+++ DATA FOR THE TASK +++

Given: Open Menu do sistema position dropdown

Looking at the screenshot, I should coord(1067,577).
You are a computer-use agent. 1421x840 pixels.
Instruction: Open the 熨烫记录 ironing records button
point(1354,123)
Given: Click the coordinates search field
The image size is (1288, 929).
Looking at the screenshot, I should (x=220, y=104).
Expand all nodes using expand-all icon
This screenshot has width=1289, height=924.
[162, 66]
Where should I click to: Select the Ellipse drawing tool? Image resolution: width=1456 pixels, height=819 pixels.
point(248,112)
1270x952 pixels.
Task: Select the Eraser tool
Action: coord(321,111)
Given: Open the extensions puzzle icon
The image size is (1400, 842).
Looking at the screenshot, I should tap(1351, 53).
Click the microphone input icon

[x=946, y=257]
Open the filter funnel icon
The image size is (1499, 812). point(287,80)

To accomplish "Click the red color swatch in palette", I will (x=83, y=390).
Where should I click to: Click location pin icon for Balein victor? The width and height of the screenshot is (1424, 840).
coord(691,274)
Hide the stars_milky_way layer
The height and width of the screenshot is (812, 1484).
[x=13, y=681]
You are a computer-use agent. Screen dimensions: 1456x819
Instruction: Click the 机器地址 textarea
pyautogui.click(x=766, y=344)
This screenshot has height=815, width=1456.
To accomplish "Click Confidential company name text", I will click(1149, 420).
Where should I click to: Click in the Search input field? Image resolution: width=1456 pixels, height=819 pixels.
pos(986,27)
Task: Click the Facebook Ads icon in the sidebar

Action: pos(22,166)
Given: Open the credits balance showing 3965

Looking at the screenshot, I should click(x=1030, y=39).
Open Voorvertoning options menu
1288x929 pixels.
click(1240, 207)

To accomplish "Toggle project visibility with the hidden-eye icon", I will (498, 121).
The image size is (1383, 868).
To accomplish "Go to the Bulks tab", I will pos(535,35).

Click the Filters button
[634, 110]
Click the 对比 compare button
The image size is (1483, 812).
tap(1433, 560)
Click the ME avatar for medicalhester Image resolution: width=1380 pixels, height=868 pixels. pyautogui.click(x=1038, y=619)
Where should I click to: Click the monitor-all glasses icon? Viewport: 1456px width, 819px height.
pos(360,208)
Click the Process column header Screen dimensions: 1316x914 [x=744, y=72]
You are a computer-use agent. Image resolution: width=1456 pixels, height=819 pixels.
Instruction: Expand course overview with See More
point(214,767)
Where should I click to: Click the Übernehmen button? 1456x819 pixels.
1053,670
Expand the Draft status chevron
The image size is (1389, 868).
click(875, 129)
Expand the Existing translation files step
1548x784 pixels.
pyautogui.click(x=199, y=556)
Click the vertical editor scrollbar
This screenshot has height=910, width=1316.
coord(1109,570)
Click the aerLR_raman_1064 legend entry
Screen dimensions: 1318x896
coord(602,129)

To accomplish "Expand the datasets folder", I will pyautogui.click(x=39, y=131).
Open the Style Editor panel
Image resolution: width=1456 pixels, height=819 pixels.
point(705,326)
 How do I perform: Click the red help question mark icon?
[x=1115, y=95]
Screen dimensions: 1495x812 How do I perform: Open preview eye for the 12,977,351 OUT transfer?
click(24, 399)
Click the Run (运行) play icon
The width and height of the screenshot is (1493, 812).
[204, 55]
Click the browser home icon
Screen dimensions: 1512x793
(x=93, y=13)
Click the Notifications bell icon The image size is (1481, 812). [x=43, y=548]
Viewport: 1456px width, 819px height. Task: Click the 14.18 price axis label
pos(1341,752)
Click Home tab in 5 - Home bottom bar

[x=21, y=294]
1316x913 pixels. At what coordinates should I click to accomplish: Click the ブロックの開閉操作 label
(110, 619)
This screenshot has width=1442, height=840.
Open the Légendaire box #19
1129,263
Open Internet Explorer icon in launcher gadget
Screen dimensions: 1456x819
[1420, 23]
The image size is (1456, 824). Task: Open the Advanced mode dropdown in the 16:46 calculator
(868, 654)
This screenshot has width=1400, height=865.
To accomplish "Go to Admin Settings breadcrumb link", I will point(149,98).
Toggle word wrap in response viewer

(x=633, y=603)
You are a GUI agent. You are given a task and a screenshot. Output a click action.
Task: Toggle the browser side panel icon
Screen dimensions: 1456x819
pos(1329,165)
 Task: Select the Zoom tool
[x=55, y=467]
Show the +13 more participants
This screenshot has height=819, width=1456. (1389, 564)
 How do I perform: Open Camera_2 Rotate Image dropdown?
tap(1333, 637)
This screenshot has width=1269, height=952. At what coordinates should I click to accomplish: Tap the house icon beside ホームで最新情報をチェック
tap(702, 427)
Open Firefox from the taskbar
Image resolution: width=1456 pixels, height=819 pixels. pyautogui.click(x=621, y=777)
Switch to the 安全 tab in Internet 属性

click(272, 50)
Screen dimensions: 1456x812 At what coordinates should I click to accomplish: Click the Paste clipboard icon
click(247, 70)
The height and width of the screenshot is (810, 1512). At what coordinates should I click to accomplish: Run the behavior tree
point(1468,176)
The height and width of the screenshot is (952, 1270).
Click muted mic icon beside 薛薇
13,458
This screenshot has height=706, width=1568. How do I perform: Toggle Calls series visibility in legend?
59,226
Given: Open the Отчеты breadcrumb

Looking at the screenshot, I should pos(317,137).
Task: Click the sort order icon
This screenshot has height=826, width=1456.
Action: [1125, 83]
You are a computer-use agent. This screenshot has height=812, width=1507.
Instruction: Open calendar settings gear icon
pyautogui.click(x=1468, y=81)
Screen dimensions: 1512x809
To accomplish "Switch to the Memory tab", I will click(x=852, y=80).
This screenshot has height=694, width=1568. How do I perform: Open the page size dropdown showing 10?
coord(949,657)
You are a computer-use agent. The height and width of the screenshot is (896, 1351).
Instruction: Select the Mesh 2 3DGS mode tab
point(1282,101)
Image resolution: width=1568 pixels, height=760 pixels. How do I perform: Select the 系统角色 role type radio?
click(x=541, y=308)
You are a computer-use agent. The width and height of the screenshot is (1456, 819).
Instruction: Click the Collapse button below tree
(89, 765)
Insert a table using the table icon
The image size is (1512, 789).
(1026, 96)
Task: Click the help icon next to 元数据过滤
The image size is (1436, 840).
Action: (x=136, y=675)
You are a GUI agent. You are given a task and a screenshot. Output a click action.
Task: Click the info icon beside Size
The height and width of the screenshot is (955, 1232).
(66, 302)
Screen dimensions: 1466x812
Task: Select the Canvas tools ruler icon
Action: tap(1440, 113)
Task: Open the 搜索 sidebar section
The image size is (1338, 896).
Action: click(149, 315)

+++

- **WHAT YOU SHOULD DO**: Please write out the entries above in full, exactly as they read.

- **EXPECTED OUTPUT**:
Given: Open Menu do sistema position dropdown

Looking at the screenshot, I should coord(1067,577).
You are a computer-use agent. 1421x840 pixels.
Instruction: Open the 熨烫记录 ironing records button
point(1354,123)
Given: Click the coordinates search field
The image size is (1288, 929).
Looking at the screenshot, I should (x=220, y=104).
Expand all nodes using expand-all icon
This screenshot has width=1289, height=924.
[162, 66]
Where should I click to: Select the Ellipse drawing tool? Image resolution: width=1456 pixels, height=819 pixels.
point(248,112)
1270x952 pixels.
Task: Select the Eraser tool
Action: coord(321,111)
Given: Open the extensions puzzle icon
The image size is (1400, 842).
Looking at the screenshot, I should tap(1351, 53).
Click the microphone input icon

[x=946, y=257]
Open the filter funnel icon
The image size is (1499, 812). point(287,80)

To accomplish "Click the red color swatch in palette", I will (x=83, y=390).
Where should I click to: Click location pin icon for Balein victor? The width and height of the screenshot is (1424, 840).
coord(691,274)
Hide the stars_milky_way layer
The height and width of the screenshot is (812, 1484).
[x=13, y=681]
You are a computer-use agent. Screen dimensions: 1456x819
Instruction: Click the 机器地址 textarea
pyautogui.click(x=766, y=344)
This screenshot has height=815, width=1456.
To accomplish "Click Confidential company name text", I will click(1149, 420).
Where should I click to: Click in the Search input field? Image resolution: width=1456 pixels, height=819 pixels.
pos(986,27)
Task: Click the Facebook Ads icon in the sidebar

Action: pos(22,166)
Given: Open the credits balance showing 3965

Looking at the screenshot, I should click(x=1030, y=39).
Open Voorvertoning options menu
1288x929 pixels.
click(1240, 207)

To accomplish "Toggle project visibility with the hidden-eye icon", I will (498, 121).
The image size is (1383, 868).
To accomplish "Go to the Bulks tab", I will pos(535,35).

Click the Filters button
[634, 110]
Click the 对比 compare button
The image size is (1483, 812).
tap(1433, 560)
Click the ME avatar for medicalhester Image resolution: width=1380 pixels, height=868 pixels. pyautogui.click(x=1038, y=619)
Where should I click to: Click the monitor-all glasses icon? Viewport: 1456px width, 819px height.
pos(360,208)
Click the Process column header Screen dimensions: 1316x914 [x=744, y=72]
You are a computer-use agent. Image resolution: width=1456 pixels, height=819 pixels.
Instruction: Expand course overview with See More
point(214,767)
Where should I click to: Click the Übernehmen button? 1456x819 pixels.
1053,670
Expand the Draft status chevron
The image size is (1389, 868).
click(875, 129)
Expand the Existing translation files step
1548x784 pixels.
pyautogui.click(x=199, y=556)
Click the vertical editor scrollbar
This screenshot has height=910, width=1316.
coord(1109,570)
Click the aerLR_raman_1064 legend entry
Screen dimensions: 1318x896
coord(602,129)

To accomplish "Expand the datasets folder", I will pyautogui.click(x=39, y=131).
Open the Style Editor panel
Image resolution: width=1456 pixels, height=819 pixels.
point(705,326)
 How do I perform: Click the red help question mark icon?
[x=1115, y=95]
Screen dimensions: 1495x812 How do I perform: Open preview eye for the 12,977,351 OUT transfer?
click(24, 399)
Click the Run (运行) play icon
The width and height of the screenshot is (1493, 812).
[204, 55]
Click the browser home icon
Screen dimensions: 1512x793
(x=93, y=13)
Click the Notifications bell icon The image size is (1481, 812). [x=43, y=548]
Viewport: 1456px width, 819px height. Task: Click the 14.18 price axis label
pos(1341,752)
Click Home tab in 5 - Home bottom bar

[x=21, y=294]
1316x913 pixels. At what coordinates should I click to accomplish: Click the ブロックの開閉操作 label
(110, 619)
This screenshot has width=1442, height=840.
Open the Légendaire box #19
1129,263
Open Internet Explorer icon in launcher gadget
Screen dimensions: 1456x819
[1420, 23]
The image size is (1456, 824). Task: Open the Advanced mode dropdown in the 16:46 calculator
(868, 654)
This screenshot has width=1400, height=865.
To accomplish "Go to Admin Settings breadcrumb link", I will point(149,98).
Toggle word wrap in response viewer

(x=633, y=603)
You are a GUI agent. You are given a task and a screenshot. Output a click action.
Task: Toggle the browser side panel icon
Screen dimensions: 1456x819
pos(1329,165)
 Task: Select the Zoom tool
[x=55, y=467]
Show the +13 more participants
This screenshot has height=819, width=1456. (1389, 564)
 How do I perform: Open Camera_2 Rotate Image dropdown?
tap(1333, 637)
This screenshot has width=1269, height=952. At what coordinates should I click to accomplish: Tap the house icon beside ホームで最新情報をチェック
tap(702, 427)
Open Firefox from the taskbar
Image resolution: width=1456 pixels, height=819 pixels. pyautogui.click(x=621, y=777)
Switch to the 安全 tab in Internet 属性

click(272, 50)
Screen dimensions: 1456x812 At what coordinates should I click to accomplish: Click the Paste clipboard icon
click(247, 70)
The height and width of the screenshot is (810, 1512). At what coordinates should I click to accomplish: Run the behavior tree
point(1468,176)
The height and width of the screenshot is (952, 1270).
Click muted mic icon beside 薛薇
13,458
This screenshot has height=706, width=1568. How do I perform: Toggle Calls series visibility in legend?
59,226
Given: Open the Отчеты breadcrumb

Looking at the screenshot, I should pos(317,137).
Task: Click the sort order icon
This screenshot has height=826, width=1456.
Action: [1125, 83]
You are a computer-use agent. This screenshot has height=812, width=1507.
Instruction: Open calendar settings gear icon
pyautogui.click(x=1468, y=81)
Screen dimensions: 1512x809
To accomplish "Switch to the Memory tab", I will click(x=852, y=80).
This screenshot has height=694, width=1568. How do I perform: Open the page size dropdown showing 10?
coord(949,657)
You are a computer-use agent. The height and width of the screenshot is (896, 1351).
Instruction: Select the Mesh 2 3DGS mode tab
point(1282,101)
Image resolution: width=1568 pixels, height=760 pixels. How do I perform: Select the 系统角色 role type radio?
click(x=541, y=308)
You are a computer-use agent. The width and height of the screenshot is (1456, 819).
Instruction: Click the Collapse button below tree
(89, 765)
Insert a table using the table icon
The image size is (1512, 789).
(1026, 96)
Task: Click the help icon next to 元数据过滤
The image size is (1436, 840).
Action: (x=136, y=675)
You are a GUI agent. You are given a task and a screenshot. Output a click action.
Task: Click the info icon beside Size
The height and width of the screenshot is (955, 1232).
(66, 302)
Screen dimensions: 1466x812
Task: Select the Canvas tools ruler icon
Action: tap(1440, 113)
Task: Open the 搜索 sidebar section
The image size is (1338, 896).
Action: click(149, 315)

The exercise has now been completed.